How Unrecoverable Collapse Resulted in a Brutal Separation for Rodgers & Celtic FC

Celtic Management Drama

Merely a quarter of an hour following the club issued the news of their manager's shock resignation via a brief short communication, the bombshell landed, from the major shareholder, with clear signs in obvious fury.

Through an extensive statement, key investor Dermot Desmond savaged his old chum.

This individual he persuaded to come to the team when their rivals were gaining ground in 2016 and required being in their place. And the man he once more turned to after Ange Postecoglou departed to Tottenham in the summer of 2023.

So intense was the severity of Desmond's critique, the astonishing comeback of the former boss was practically an secondary note.

Two decades after his departure from the organization, and after much of his recent life was dedicated to an unending circuit of appearances and the playing of all his past successes at Celtic, Martin O'Neill is returned in the manager's seat.

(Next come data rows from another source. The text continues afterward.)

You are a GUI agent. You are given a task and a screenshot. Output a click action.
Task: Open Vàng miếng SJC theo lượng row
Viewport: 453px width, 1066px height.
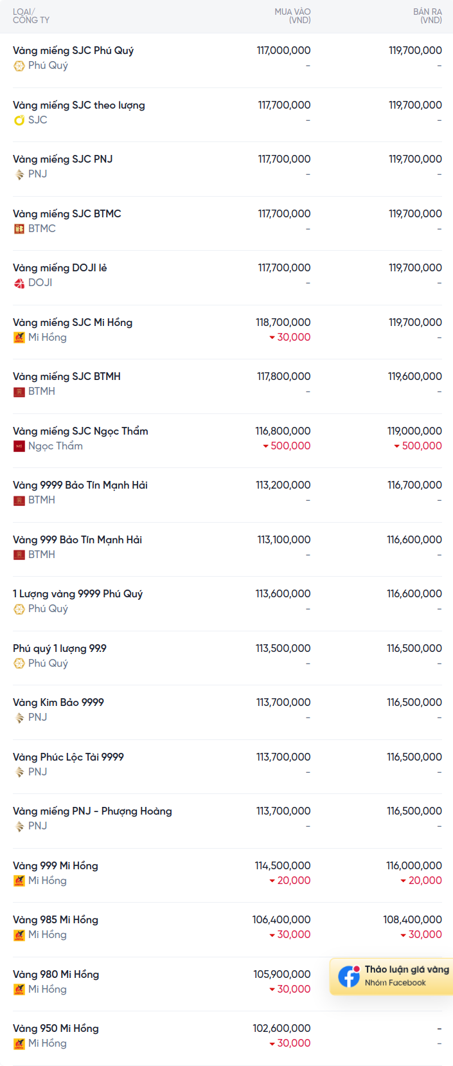coord(79,105)
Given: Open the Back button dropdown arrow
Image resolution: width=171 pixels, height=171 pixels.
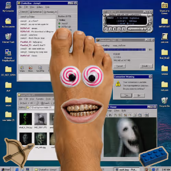Looking at the screenshot, I should [x=28, y=103].
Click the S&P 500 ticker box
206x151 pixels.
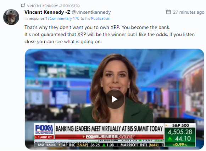pyautogui.click(x=180, y=135)
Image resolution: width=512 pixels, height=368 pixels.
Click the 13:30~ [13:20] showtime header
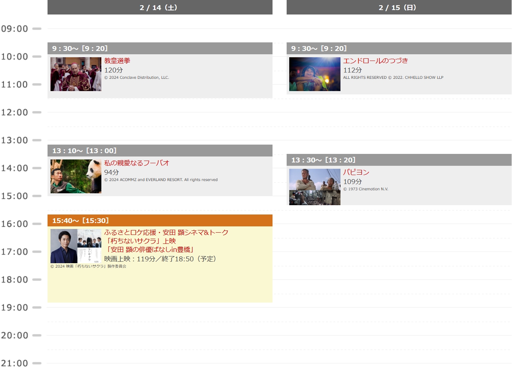[x=399, y=160]
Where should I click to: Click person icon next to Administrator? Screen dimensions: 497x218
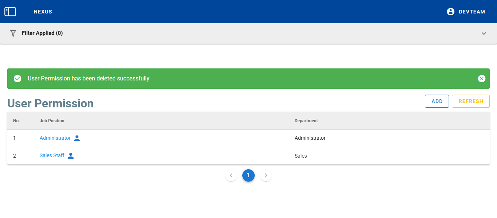[x=77, y=138]
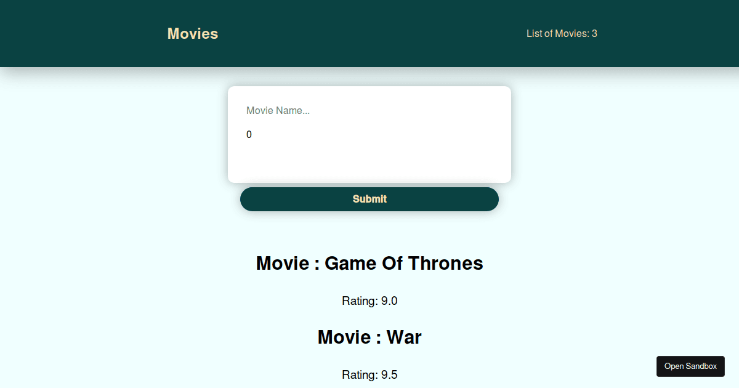Submit the movie form
Image resolution: width=739 pixels, height=388 pixels.
(x=370, y=199)
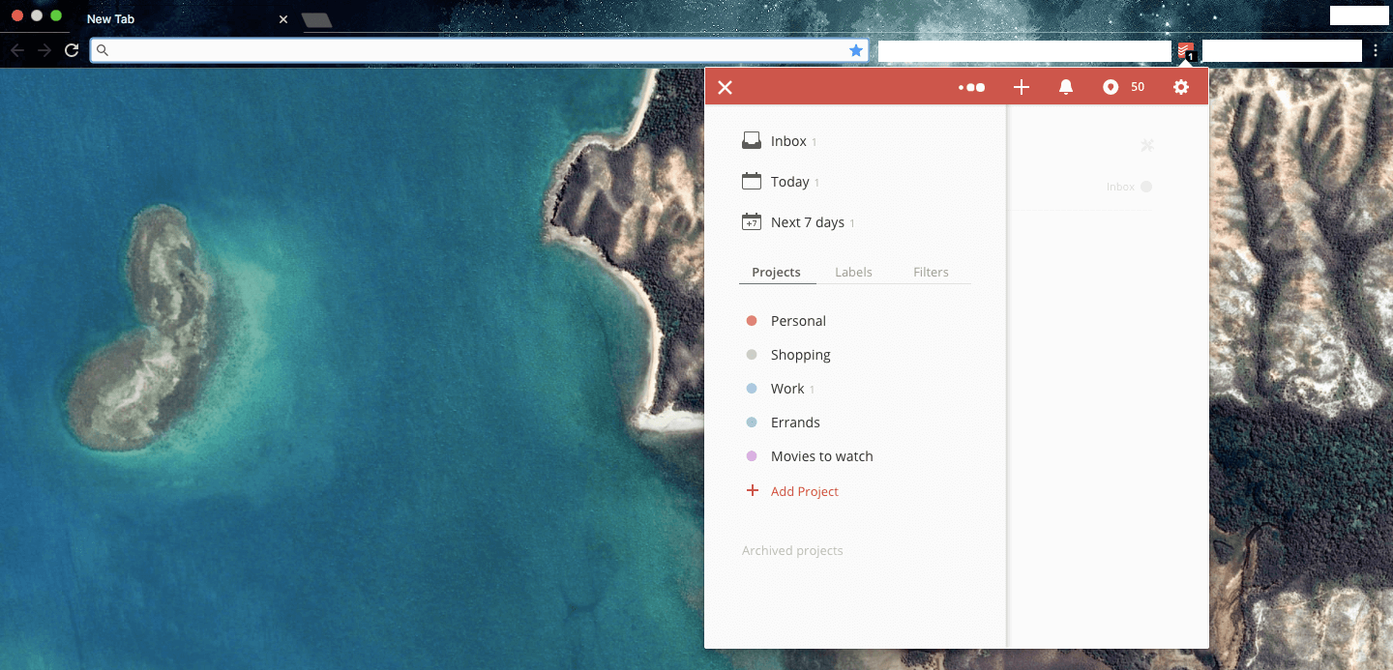Click the plus icon to add task
Viewport: 1393px width, 670px height.
(1021, 87)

For now - and maybe for a while. Considering things he has expressed lately, O'Neill has been keen to secure another job. He'll see this one as the ultimate chance, a gift from the Celtic Gods, a return to the environment where he experienced such glory and praise.

Would he relinquish it readily? It seems unlikely. Celtic might well make a call to contact their ex-manager, but O'Neill will act as a balm for the moment.

All-out Attempt at Reputation Destruction'

The new manager's return - however strange as it is - can be set aside because the biggest 'wow!' moment was the brutal manner the shareholder described Rodgers.

This constituted a forceful attempt at defamation, a branding of him as untrustful, a source of falsehoods, a spreader of misinformation; divisive, deceptive and unjustifiable. "One individual's desire for self-interest at the cost of others," wrote Desmond.

For a person who prizes decorum and places great store in dealings being done with confidentiality, if not outright privacy, here was another example of how unusual things have become at Celtic.

The major figure, the organization's dominant figure, operates in the margins. The remote leader, the individual with the authority to take all the major calls he wants without having the responsibility of justifying them in any public forum.

He never attend team annual meetings, sending his offspring, his son, instead. He rarely, if ever, does interviews about the team unless they're glowing in tone. And even then, he's reluctant to communicate.

He has been known on an rare moment to support the organization with private messages to media organisations, but no statement is made in public.

It's exactly how he's wanted it to remain. And it's exactly what he contradicted when launching full thermonuclear on the manager on Monday.

The directive from the team is that he resigned, but reading Desmond's criticism, line by line, one must question why he permit it to get such a critical point?

Assuming the manager is guilty of every one of the things that the shareholder is alleging he's guilty of, then it is reasonable to inquire why had been the manager not dismissed?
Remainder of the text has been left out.